Corona ist real – Rassismus auch: Kommentar zu Demonstrationen ohne Abstand

Anti-Rassismus-Demonstration in Austin, Texas
Mario Cantu/ imago images/ZUMA Wire
Es waren ungewohnte Bilder, die am Wochenende aus mehreren deutschen Städten kamen: Menschenmassen auf öffentlichen Plätzen, ohne den Mindestabstand. Sie hinterlassen ein mulmiges Gefühl – die Angst vor Superspreadern und der Corona-Pandemie in Deutschland ist real und sie ist berechtigt.
Einige empörten sich denn auch angesichts dieser Bilder und vermengten die Debatte mit der um Schulöffnungen oder anderen Corona-Restriktionen: Noch immer dürfen Kinder wenn überhaupt nur unter strengsten Vorsichtsmaßnahmen für wenige Stunden Kitas oder Schulen besuchen – aber Zehntausende können demonstrieren, als wäre das Virus egal?
Dieser Reflex ist zwar verständlich, die Frage lenkt aber ab und ist etwas scheinheilig. Denn so lange beengte Zustände in europäischen (auch deutschen) Flüchtlingsheimen und -lagern hingenommen werden, solange in Schlachthäusern und Erntehelferunterkünften keine Hygienestandards eingehalten werden und solange Menschen auf Schlauchbooten Partys feiern, wird es ohne Impfstoff sowieso keine absolute Sicherheit vor dem Virus geben.
In der Pandemie müssen wir uns fragen: Was ist wirklich wichtig? Worauf können wir auf keinen Fall verzichten? Das Demonstrationsrecht, das Recht, auf Fehler im System hinzuweisen, gehört dazu. Es gehörte dazu, als Menschen gegen ausgedachte Corona-Impfpflichten und die angebliche "Merkel-Diktatur" protestierten. Und es gehört dazu, wenn es darum geht, gegen Rassismus zu kämpfen.

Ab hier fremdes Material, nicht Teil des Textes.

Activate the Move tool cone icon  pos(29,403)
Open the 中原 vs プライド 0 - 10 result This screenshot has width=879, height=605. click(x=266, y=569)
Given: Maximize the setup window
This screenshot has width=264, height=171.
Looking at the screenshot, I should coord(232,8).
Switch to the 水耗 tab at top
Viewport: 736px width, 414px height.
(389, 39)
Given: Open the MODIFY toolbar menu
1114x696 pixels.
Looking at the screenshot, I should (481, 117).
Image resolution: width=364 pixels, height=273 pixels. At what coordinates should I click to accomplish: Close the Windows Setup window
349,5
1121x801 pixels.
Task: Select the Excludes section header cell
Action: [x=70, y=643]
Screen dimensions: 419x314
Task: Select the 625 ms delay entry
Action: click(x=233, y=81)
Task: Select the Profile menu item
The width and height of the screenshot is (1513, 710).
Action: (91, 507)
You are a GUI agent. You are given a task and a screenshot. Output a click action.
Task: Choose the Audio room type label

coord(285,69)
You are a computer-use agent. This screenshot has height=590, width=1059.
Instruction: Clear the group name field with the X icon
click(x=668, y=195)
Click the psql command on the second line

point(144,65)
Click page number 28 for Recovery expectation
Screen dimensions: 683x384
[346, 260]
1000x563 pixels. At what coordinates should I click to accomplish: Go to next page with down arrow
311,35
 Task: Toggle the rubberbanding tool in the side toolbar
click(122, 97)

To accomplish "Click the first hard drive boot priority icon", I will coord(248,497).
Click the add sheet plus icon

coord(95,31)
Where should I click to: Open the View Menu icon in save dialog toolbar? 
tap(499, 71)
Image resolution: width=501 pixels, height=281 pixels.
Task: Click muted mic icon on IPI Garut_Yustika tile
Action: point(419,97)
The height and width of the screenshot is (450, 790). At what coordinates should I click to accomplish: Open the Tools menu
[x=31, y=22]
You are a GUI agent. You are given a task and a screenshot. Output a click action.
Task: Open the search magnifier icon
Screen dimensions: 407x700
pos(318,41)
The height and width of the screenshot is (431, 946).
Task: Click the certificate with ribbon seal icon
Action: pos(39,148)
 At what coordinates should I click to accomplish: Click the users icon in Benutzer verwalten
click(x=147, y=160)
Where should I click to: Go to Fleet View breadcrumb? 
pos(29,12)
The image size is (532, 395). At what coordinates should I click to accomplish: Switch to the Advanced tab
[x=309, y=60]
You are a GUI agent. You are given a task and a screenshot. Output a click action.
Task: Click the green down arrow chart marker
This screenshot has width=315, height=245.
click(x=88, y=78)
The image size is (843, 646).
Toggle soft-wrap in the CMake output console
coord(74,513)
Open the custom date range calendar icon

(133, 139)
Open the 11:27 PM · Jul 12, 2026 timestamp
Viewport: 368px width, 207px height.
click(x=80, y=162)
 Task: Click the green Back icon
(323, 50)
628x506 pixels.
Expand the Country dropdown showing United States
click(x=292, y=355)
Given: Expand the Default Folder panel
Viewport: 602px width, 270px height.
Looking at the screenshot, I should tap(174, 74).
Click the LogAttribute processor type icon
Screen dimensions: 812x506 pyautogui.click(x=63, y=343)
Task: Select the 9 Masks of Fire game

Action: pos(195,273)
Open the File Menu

Die Angst nicht weißer Menschen, Opfer von Polizeigewalt zu werden, ist nämlich ebenfalls real. Sie hat die Protestierenden auf die Straßen getrieben, trotz Corona. Das zeigt auch, wie groß diese Angst sein muss. Sie speist sich aus Fällen wie dem Oury Jallohs, der in einer Gewahrsamszelle des Dessauer Polizeireviers verbrannte. Sie speist sich aus den jahrelang fehlgeleiteten Ermittlungen zu den NSU-Morden, die die Täter im Umfeld der Opfer suchten und die Nazi-Terroristen unbehelligt ließen. Sie speist sich aus den Meldungen über rechte Strukturen in Polizeieinheiten und aus unzähligen Situationen von "racial profiling", der diskriminierenden Polizeikontrolle von Menschen allein wegen ihrer Hautfarbe – eine Praxis, die von weißen Menschen nicht wahrgenommen wird, weil sie sie selbst nie erleben und weil sie statistisch nicht erfasst wird.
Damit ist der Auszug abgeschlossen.